A Tale Of Two Queries


By: Allan Hirt on March 25, 2019 in Availability Groups, Transact-SQL

I teased this blog post a little while back at SQLBits, but I’m finally getting a chance to finish this blog post. No stale, scheduled content here – it’s always hot off the presses.

Anyway, at Bits I did a few sessions, one of which was on AG and FCI troubleshooting (I’m also doing one tomorrow night at Boston SQL). As I was putting the talk together, one of the things I came up with was around endpoints for AGs. How an endpoint is fully configured is not exposed in SSMS, but you can query SQL Server’s dynamic management views (DMVs) which is easy enough if you know what you are looking for.

I did some of the initial documentatio for Microsoft a few years ago for distributed availability groups. Since its publication, Microsoft has opened it up and anyone can suggest edits/comments via GitHub. So far so good – all of this plays into the bigger story.

Flash back to last summer. I saw this on Twitter from Glenn Berry which spawned into a whole thread (and to see the whole thread, click on the date)

When I wrote that documentation (and it was before 2018, if you care about such things), I used … gasp … a WHERE clause, not JOIN ON syntax. I’ve always written queries like that going back to the 90s. The gist of that thread was that some preferred the “newer” syntax like INNER JOIN, and subsequently, had the query changed to show that. You get the same results, but whatever. I didn’t take it personally and the thread was good natured.

Before you all start screaming at me they are right (no, they were not … more on that in a minute): yes, I’m old.
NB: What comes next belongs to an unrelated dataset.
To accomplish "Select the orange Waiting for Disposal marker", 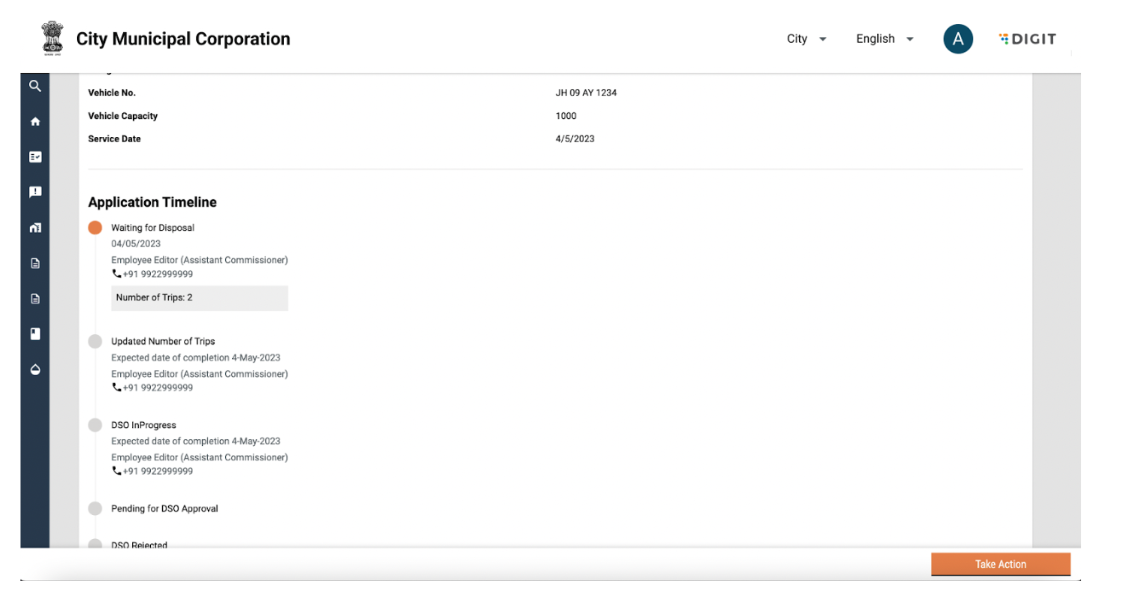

Discrete math was a required course for me for my Computer Science degree. It wound up being fate that things like sets, joins, etc., became the foundation for my career. I’m not ignorant. These days I’m much more of an infrastructure guy, but I do write infrastructure-related queries (hence the AG stuff).

Pedro Lopes who is now on the SQL Server dev team wrote the blog post “T-SQL Misconceptions – JOIN ON vs. WHERE” which does a good job of explaining the “it depends” around the newer style of joins. Why link this article? Microsoft deprecated the OUTER JOIN operators in SQL Server 2008. Two other sources of information on this are here and here (the first is Ward Pond’s old technet blog, and sadly will probably go away soon). If you’re keeping score at home, WHERE clauses are not deprecated except if you’re using *= and =*). The changes people made were wholly unnecessary and as the author, the newer stuff is harder to decipher than what I originally did. They were putting their own biases onto things.

As an experiment, I wrote the endpoint DMV query in two variants: my preferred way (WHERE clause) and with the JOIN ON syntax. First up is the query execution plan for the WHERE clause. Click to make it bigger.

Figure 1. Query using a WHERE clause

Next up is the INNER JOIN

Figure 2. Query using a INNER JOIN clause

Spoiler alert: they have the same execution plan. There is no difference between

Figure 3. The actual WHERE clause

and

Figure 4. The actual INNER JOIN clause

From a results standpoint, you get the same output. In other words, zero difference all around.

Preferences are just that. Preferences. Don’t foist them on others. Deal?